E, apesar de ter os pés no chão ao refletir sobre a morte, não reconhece ela como sua última aventura. “Existe vida depois da morte, é óbvio. Porque tenho certeza que o mundo não vai acabar no dia seguinte à minha partida. E sei que o sol vai nascer depois que eu morrer”.
Após acumular experiência em várias religiões, Cannavale tem ideias distintas quanto ao seu pós-morte. Mas, não está em busca de certezas. Quer aproveitar o mistério no presente. “Não estou muito preocupada com o que vai acontecer quando eu morrer. Estou mais preocupada em viver, fazer conexões potentes, transformar minimamente o que eu puder ao meu redor para uma evolução e para me aperfeiçoar enquanto ser humano, para ter mais sabedoria, para olhar às coisas ao meu redor, e para estar viva”, defende.
“Estou preocupada com minha arte, com o que eu escolhi fazer da vida, com tocar o coração das pessoas.
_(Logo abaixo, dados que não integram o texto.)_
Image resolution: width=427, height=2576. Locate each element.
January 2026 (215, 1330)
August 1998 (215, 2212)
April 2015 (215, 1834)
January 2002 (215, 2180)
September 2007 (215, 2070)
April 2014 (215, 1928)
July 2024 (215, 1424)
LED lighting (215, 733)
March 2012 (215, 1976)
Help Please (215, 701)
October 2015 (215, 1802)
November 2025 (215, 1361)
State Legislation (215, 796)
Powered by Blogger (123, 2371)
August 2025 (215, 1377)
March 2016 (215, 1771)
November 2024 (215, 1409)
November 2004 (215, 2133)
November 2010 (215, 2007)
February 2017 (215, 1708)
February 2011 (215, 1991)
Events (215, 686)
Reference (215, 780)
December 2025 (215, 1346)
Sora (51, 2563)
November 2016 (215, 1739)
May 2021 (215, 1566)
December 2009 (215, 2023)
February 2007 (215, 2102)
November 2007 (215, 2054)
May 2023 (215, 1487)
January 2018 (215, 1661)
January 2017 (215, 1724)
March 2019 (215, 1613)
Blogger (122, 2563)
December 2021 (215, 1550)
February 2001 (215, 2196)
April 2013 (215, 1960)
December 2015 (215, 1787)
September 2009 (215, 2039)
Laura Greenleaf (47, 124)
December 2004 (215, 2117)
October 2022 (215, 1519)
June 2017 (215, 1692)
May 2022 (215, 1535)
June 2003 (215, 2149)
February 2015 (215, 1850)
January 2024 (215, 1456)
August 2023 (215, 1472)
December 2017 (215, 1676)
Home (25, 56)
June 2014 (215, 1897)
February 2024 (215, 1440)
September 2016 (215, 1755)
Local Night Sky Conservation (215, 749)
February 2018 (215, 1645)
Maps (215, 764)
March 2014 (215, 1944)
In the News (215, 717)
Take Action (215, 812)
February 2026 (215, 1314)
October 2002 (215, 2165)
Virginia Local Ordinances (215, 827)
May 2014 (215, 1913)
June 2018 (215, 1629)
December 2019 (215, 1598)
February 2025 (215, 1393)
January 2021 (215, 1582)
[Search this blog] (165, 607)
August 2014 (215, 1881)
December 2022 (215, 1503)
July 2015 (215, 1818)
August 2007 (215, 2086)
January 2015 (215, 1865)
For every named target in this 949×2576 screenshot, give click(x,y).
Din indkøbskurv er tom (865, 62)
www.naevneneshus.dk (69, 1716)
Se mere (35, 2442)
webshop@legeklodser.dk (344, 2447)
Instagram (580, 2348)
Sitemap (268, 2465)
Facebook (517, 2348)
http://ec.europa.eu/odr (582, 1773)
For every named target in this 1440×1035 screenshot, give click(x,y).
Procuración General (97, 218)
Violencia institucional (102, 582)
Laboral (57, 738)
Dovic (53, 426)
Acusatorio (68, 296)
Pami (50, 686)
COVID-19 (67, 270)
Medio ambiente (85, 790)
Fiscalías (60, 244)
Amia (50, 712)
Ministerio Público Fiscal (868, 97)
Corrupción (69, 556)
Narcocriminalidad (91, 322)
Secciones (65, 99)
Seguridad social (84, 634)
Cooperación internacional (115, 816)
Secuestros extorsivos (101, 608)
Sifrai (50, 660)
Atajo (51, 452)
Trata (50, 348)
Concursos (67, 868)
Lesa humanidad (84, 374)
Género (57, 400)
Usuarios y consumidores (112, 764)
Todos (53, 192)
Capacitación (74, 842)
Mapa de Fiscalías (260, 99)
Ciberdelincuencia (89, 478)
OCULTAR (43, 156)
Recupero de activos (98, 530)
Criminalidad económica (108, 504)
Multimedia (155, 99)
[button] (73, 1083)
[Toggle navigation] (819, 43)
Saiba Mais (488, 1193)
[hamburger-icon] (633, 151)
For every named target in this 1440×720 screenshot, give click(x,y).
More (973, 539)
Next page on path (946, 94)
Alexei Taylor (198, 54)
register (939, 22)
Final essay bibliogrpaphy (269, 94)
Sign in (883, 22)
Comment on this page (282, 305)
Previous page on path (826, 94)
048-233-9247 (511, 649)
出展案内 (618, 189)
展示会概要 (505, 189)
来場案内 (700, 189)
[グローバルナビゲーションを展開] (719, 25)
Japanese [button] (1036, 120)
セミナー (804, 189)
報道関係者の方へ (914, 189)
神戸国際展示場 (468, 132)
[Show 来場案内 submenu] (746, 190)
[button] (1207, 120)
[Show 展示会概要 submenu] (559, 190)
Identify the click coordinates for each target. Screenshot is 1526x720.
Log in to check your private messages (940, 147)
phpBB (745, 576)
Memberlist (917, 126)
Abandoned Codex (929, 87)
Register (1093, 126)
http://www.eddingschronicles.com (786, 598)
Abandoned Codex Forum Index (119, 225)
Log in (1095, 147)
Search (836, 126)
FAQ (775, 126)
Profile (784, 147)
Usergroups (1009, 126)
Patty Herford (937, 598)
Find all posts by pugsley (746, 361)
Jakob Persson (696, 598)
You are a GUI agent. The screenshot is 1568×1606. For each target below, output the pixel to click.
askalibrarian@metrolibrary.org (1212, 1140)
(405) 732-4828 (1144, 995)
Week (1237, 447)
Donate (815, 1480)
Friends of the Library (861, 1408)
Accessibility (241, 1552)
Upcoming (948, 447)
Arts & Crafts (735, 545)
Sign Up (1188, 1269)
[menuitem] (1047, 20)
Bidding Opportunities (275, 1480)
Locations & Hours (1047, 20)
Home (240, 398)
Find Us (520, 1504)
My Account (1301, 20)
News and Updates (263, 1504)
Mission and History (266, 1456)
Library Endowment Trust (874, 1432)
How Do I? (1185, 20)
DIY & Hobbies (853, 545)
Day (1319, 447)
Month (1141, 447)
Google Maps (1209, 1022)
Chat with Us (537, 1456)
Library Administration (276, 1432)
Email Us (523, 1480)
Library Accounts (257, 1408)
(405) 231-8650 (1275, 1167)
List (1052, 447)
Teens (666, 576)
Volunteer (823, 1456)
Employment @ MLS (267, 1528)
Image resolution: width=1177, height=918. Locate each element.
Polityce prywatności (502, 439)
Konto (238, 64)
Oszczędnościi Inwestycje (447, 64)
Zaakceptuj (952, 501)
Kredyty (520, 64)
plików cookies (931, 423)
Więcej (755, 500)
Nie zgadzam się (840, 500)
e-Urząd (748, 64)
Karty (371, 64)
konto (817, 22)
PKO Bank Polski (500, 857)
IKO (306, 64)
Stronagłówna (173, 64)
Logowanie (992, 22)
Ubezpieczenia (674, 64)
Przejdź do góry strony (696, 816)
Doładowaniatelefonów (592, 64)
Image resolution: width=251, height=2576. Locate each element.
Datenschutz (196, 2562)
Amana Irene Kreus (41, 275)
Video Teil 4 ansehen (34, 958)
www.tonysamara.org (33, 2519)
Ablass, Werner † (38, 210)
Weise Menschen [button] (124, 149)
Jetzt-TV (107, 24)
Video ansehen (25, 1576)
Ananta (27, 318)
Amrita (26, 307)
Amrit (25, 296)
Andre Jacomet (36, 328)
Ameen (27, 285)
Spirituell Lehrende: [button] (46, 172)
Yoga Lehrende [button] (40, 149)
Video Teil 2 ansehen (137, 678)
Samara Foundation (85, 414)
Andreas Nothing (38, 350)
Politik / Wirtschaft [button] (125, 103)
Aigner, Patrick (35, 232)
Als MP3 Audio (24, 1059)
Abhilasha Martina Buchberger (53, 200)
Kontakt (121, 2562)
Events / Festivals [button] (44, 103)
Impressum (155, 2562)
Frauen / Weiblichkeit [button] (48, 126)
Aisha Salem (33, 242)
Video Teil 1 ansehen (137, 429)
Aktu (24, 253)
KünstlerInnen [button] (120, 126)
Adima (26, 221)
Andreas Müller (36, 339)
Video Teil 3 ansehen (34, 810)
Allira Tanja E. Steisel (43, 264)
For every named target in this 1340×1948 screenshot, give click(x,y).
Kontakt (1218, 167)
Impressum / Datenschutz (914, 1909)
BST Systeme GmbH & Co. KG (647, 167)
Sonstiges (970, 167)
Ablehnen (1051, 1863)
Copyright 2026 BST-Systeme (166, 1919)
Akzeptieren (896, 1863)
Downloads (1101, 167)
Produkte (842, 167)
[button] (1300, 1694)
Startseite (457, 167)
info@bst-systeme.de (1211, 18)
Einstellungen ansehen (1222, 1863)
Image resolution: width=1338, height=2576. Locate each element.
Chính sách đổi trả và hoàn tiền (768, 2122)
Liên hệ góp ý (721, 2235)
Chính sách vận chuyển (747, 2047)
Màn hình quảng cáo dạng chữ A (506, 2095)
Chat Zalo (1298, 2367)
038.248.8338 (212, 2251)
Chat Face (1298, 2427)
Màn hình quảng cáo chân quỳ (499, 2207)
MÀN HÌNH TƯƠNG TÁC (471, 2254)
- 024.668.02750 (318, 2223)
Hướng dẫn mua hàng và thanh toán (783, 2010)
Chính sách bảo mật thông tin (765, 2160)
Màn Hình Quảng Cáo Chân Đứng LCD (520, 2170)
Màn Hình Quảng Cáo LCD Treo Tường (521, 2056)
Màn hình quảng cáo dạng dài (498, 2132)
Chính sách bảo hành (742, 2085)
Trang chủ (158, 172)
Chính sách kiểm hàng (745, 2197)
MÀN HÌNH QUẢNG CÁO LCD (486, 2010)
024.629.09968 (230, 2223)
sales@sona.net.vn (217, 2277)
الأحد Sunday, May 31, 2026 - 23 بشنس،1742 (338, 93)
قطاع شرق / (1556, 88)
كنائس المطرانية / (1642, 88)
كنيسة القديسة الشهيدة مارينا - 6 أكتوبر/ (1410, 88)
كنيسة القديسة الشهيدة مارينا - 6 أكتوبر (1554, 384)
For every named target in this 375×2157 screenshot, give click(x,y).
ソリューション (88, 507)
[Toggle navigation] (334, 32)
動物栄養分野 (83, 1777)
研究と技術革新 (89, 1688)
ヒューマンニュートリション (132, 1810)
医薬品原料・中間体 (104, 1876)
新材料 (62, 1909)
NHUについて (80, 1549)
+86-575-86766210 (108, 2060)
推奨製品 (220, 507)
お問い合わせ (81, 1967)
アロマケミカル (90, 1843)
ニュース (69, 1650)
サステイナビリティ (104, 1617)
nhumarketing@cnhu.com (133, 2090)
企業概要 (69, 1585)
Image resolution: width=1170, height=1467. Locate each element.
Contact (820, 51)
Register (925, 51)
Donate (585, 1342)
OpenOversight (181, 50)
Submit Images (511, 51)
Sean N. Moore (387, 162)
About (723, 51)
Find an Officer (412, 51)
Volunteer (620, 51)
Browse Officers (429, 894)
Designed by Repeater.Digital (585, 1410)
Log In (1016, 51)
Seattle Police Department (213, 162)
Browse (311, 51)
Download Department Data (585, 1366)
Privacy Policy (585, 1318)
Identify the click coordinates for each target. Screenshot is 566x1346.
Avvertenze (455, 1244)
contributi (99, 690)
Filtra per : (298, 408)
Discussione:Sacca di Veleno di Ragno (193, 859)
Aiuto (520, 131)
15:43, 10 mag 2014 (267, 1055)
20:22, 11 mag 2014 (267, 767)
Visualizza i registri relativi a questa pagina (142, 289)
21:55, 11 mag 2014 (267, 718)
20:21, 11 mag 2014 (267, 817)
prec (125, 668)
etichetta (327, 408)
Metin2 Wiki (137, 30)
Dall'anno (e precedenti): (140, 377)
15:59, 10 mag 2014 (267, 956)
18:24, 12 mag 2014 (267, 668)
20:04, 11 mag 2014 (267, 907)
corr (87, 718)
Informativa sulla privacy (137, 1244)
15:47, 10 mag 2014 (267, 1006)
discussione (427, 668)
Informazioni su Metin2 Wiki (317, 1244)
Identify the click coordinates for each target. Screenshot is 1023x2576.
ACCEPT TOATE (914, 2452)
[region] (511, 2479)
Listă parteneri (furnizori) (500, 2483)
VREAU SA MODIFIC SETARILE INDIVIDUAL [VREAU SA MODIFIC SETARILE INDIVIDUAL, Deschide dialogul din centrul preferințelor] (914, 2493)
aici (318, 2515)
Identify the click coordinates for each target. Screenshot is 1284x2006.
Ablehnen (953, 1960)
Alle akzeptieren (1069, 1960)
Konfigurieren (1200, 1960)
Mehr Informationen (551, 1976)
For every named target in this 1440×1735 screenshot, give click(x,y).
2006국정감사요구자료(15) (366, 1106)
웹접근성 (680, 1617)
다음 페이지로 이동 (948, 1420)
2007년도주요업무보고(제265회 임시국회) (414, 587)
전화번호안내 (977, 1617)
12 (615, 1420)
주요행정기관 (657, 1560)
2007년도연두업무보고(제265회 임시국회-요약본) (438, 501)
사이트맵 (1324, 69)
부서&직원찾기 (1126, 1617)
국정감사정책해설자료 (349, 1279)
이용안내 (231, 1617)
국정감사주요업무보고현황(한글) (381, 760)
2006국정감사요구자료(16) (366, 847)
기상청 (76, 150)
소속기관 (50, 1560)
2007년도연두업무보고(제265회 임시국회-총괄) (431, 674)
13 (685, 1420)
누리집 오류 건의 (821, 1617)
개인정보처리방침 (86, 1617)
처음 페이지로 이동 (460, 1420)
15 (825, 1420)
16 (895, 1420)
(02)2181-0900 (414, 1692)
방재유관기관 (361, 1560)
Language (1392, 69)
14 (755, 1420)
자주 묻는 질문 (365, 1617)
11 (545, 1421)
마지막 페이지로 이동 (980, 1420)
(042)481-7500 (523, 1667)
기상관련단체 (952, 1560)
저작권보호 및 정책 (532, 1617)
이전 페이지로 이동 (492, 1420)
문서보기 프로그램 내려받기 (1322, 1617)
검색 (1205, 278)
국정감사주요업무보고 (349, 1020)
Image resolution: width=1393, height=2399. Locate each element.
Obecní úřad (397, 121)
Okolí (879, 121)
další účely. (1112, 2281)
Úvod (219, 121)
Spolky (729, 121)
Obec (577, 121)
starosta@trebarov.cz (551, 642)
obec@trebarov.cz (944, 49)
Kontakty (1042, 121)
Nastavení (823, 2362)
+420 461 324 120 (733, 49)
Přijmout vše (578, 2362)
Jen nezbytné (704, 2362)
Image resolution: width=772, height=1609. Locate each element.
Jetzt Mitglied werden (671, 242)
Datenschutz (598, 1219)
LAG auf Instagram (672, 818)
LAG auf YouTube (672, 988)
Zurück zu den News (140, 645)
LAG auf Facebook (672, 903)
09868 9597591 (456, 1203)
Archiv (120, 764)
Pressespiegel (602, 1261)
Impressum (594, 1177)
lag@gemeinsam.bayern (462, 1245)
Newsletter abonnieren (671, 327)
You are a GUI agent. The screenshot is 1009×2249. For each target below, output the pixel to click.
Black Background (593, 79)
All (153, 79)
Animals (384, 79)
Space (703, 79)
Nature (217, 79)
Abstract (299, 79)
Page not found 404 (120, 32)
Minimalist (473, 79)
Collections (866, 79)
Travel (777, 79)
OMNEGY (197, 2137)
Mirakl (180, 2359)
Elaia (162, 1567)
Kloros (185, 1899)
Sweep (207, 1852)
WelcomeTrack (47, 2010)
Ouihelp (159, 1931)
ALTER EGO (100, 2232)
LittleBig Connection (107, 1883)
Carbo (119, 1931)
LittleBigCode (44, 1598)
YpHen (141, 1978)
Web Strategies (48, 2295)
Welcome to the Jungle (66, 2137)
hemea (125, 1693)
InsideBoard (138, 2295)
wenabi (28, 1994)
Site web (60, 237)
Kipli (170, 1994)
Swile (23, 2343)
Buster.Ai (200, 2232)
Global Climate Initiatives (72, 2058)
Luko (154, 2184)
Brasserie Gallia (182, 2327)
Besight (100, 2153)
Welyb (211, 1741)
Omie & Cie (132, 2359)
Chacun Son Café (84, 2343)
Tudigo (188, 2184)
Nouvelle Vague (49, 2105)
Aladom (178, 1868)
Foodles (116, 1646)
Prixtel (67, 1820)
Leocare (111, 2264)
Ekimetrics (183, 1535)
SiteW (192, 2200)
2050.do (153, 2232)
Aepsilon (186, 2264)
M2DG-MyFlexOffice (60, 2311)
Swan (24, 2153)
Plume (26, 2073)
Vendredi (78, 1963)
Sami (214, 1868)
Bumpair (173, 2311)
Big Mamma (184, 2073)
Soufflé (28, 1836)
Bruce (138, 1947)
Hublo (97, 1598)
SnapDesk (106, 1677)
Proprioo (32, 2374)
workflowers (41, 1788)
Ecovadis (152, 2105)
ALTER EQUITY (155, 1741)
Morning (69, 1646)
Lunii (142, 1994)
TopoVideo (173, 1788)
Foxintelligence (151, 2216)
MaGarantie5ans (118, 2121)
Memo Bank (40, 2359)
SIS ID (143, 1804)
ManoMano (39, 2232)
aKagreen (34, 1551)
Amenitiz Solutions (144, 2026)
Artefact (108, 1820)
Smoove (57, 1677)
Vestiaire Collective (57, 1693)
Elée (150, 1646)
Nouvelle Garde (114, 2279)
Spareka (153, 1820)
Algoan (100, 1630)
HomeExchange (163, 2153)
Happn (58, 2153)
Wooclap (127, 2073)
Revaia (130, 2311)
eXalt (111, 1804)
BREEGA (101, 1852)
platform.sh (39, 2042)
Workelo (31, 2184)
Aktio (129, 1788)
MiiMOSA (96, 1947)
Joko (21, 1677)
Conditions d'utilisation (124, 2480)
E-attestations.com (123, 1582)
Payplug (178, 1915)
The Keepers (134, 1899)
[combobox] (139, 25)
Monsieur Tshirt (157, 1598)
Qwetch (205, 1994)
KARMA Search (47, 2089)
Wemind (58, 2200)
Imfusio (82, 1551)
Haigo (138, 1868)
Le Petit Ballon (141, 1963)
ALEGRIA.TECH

Quero viver bem e aproveitar cada instante ao lado das pessoas que amo e que me acrescentam – e que eu possa acrescentar a elas também.”
A médica diz que o contato com pacientes paliativos, suas reflexões a respeito da morte e o reconhecimento do potencial vital da arte a mudaram para sempre: “Quando você enxerga a vida diferente, você se vê diferente”. E conclui: “Esse é o efeito colateral do História Lindas de Morrer: talvez passe a viver uma vida linda de viver”.